── Data provided

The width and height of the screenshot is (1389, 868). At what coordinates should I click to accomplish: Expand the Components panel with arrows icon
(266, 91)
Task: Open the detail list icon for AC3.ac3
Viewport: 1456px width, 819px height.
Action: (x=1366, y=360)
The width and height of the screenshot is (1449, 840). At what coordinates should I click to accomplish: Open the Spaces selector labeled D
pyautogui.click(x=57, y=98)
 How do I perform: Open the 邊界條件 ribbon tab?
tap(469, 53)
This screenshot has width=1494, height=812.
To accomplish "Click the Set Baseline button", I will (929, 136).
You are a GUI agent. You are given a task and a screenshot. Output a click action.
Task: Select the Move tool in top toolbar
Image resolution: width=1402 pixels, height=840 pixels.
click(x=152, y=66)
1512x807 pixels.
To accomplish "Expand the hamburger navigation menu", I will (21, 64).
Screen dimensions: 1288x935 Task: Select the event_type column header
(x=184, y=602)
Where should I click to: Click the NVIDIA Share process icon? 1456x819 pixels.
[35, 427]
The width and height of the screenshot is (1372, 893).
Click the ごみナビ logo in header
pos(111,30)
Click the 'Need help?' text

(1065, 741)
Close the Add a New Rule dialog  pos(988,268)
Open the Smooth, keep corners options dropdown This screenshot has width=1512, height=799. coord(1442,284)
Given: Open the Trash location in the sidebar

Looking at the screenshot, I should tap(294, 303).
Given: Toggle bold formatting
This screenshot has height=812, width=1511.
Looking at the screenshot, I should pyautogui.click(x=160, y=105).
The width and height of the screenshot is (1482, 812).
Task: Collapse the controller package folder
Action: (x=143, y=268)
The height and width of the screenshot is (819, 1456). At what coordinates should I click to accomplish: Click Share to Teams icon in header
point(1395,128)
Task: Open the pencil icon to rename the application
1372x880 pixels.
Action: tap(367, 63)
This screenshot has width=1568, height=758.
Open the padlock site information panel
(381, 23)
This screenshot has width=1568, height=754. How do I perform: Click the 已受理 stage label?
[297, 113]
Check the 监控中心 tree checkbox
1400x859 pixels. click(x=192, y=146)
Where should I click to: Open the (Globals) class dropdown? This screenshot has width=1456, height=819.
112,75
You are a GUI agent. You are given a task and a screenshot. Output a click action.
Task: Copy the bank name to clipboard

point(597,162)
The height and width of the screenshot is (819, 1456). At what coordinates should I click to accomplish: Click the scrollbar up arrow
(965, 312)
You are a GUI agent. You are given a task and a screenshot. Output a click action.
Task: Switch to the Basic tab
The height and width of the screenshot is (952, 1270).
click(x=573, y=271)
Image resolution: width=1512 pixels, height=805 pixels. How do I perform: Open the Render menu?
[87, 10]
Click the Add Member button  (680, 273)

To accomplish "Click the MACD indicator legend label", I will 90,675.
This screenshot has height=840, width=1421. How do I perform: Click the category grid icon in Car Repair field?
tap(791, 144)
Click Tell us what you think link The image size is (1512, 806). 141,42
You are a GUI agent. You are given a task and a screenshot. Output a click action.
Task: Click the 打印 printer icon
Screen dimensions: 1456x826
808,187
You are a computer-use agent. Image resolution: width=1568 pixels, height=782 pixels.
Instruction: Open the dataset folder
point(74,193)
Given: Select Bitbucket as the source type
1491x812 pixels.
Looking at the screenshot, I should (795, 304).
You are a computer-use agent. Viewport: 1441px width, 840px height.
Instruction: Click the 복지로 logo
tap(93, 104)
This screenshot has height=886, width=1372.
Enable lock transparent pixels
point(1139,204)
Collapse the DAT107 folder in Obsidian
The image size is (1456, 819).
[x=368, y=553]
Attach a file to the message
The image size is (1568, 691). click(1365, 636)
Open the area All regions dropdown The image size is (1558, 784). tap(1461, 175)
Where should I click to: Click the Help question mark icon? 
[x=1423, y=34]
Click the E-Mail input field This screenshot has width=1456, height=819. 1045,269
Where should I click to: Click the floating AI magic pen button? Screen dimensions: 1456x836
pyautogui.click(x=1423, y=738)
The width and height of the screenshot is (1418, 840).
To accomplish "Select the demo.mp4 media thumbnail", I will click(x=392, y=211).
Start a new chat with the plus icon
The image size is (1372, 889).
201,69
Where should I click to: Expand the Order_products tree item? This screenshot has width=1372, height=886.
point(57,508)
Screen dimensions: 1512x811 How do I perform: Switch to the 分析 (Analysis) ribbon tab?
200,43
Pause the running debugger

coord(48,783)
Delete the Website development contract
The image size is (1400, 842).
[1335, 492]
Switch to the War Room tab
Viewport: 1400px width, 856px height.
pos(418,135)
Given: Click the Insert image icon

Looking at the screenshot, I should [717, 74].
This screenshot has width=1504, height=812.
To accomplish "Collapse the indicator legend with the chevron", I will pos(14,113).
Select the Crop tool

────

● **Assignment**:
Line by line, repeat the material precisely.

● **Output of the task**:
The width and height of the screenshot is (1389, 868). At what coordinates should I click to accomplish: Expand the Components panel with arrows icon
(266, 91)
Task: Open the detail list icon for AC3.ac3
Viewport: 1456px width, 819px height.
Action: (x=1366, y=360)
The width and height of the screenshot is (1449, 840). At what coordinates should I click to accomplish: Open the Spaces selector labeled D
pyautogui.click(x=57, y=98)
 How do I perform: Open the 邊界條件 ribbon tab?
tap(469, 53)
This screenshot has width=1494, height=812.
To accomplish "Click the Set Baseline button", I will (929, 136).
You are a GUI agent. You are given a task and a screenshot. Output a click action.
Task: Select the Move tool in top toolbar
Image resolution: width=1402 pixels, height=840 pixels.
click(x=152, y=66)
1512x807 pixels.
To accomplish "Expand the hamburger navigation menu", I will (21, 64).
Screen dimensions: 1288x935 Task: Select the event_type column header
(x=184, y=602)
Where should I click to: Click the NVIDIA Share process icon? 1456x819 pixels.
[35, 427]
The width and height of the screenshot is (1372, 893).
Click the ごみナビ logo in header
pos(111,30)
Click the 'Need help?' text

(1065, 741)
Close the Add a New Rule dialog  pos(988,268)
Open the Smooth, keep corners options dropdown This screenshot has width=1512, height=799. coord(1442,284)
Given: Open the Trash location in the sidebar

Looking at the screenshot, I should tap(294, 303).
Given: Toggle bold formatting
This screenshot has height=812, width=1511.
Looking at the screenshot, I should pyautogui.click(x=160, y=105).
The width and height of the screenshot is (1482, 812).
Task: Collapse the controller package folder
Action: (x=143, y=268)
The height and width of the screenshot is (819, 1456). At what coordinates should I click to accomplish: Click Share to Teams icon in header
point(1395,128)
Task: Open the pencil icon to rename the application
1372x880 pixels.
Action: tap(367, 63)
This screenshot has width=1568, height=758.
Open the padlock site information panel
(381, 23)
This screenshot has width=1568, height=754. How do I perform: Click the 已受理 stage label?
[297, 113]
Check the 监控中心 tree checkbox
1400x859 pixels. click(x=192, y=146)
Where should I click to: Open the (Globals) class dropdown? This screenshot has width=1456, height=819.
112,75
You are a GUI agent. You are given a task and a screenshot. Output a click action.
Task: Copy the bank name to clipboard

point(597,162)
The height and width of the screenshot is (819, 1456). At what coordinates should I click to accomplish: Click the scrollbar up arrow
(965, 312)
You are a GUI agent. You are given a task and a screenshot. Output a click action.
Task: Switch to the Basic tab
The height and width of the screenshot is (952, 1270).
click(x=573, y=271)
Image resolution: width=1512 pixels, height=805 pixels. How do I perform: Open the Render menu?
[87, 10]
Click the Add Member button  (680, 273)

To accomplish "Click the MACD indicator legend label", I will 90,675.
This screenshot has height=840, width=1421. How do I perform: Click the category grid icon in Car Repair field?
tap(791, 144)
Click Tell us what you think link The image size is (1512, 806). 141,42
You are a GUI agent. You are given a task and a screenshot. Output a click action.
Task: Click the 打印 printer icon
Screen dimensions: 1456x826
808,187
You are a computer-use agent. Image resolution: width=1568 pixels, height=782 pixels.
Instruction: Open the dataset folder
point(74,193)
Given: Select Bitbucket as the source type
1491x812 pixels.
Looking at the screenshot, I should (795, 304).
You are a computer-use agent. Viewport: 1441px width, 840px height.
Instruction: Click the 복지로 logo
tap(93, 104)
This screenshot has height=886, width=1372.
Enable lock transparent pixels
point(1139,204)
Collapse the DAT107 folder in Obsidian
The image size is (1456, 819).
[x=368, y=553]
Attach a file to the message
The image size is (1568, 691). click(1365, 636)
Open the area All regions dropdown The image size is (1558, 784). tap(1461, 175)
Where should I click to: Click the Help question mark icon? 
[x=1423, y=34]
Click the E-Mail input field This screenshot has width=1456, height=819. 1045,269
Where should I click to: Click the floating AI magic pen button? Screen dimensions: 1456x836
pyautogui.click(x=1423, y=738)
The width and height of the screenshot is (1418, 840).
To accomplish "Select the demo.mp4 media thumbnail", I will click(x=392, y=211).
Start a new chat with the plus icon
The image size is (1372, 889).
201,69
Where should I click to: Expand the Order_products tree item? This screenshot has width=1372, height=886.
point(57,508)
Screen dimensions: 1512x811 How do I perform: Switch to the 分析 (Analysis) ribbon tab?
200,43
Pause the running debugger

coord(48,783)
Delete the Website development contract
The image size is (1400, 842).
[1335, 492]
Switch to the War Room tab
Viewport: 1400px width, 856px height.
pos(418,135)
Given: Click the Insert image icon

Looking at the screenshot, I should [717, 74].
This screenshot has width=1504, height=812.
To accomplish "Collapse the indicator legend with the chevron", I will pos(14,113).
Select the Crop tool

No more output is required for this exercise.